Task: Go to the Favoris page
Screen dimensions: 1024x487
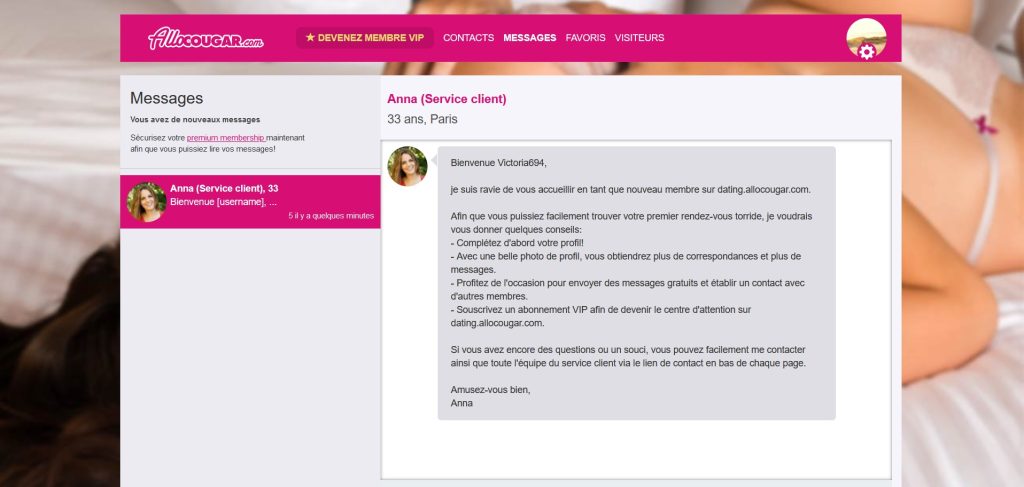Action: pyautogui.click(x=585, y=38)
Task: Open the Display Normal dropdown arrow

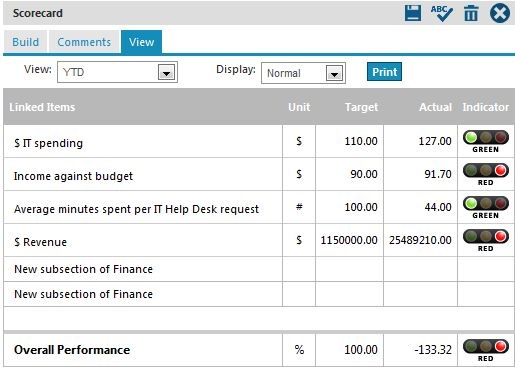Action: coord(334,73)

◆ ◆ ◆ ◆

## WHAT THE EXERCISE ASKS
Apart from the pictures, restate all of the listing above exactly.

## RESPONSE
Task: Go to the Favoris page
Screen dimensions: 1024x487
Action: pyautogui.click(x=585, y=38)
Task: Open the Display Normal dropdown arrow

Action: coord(334,73)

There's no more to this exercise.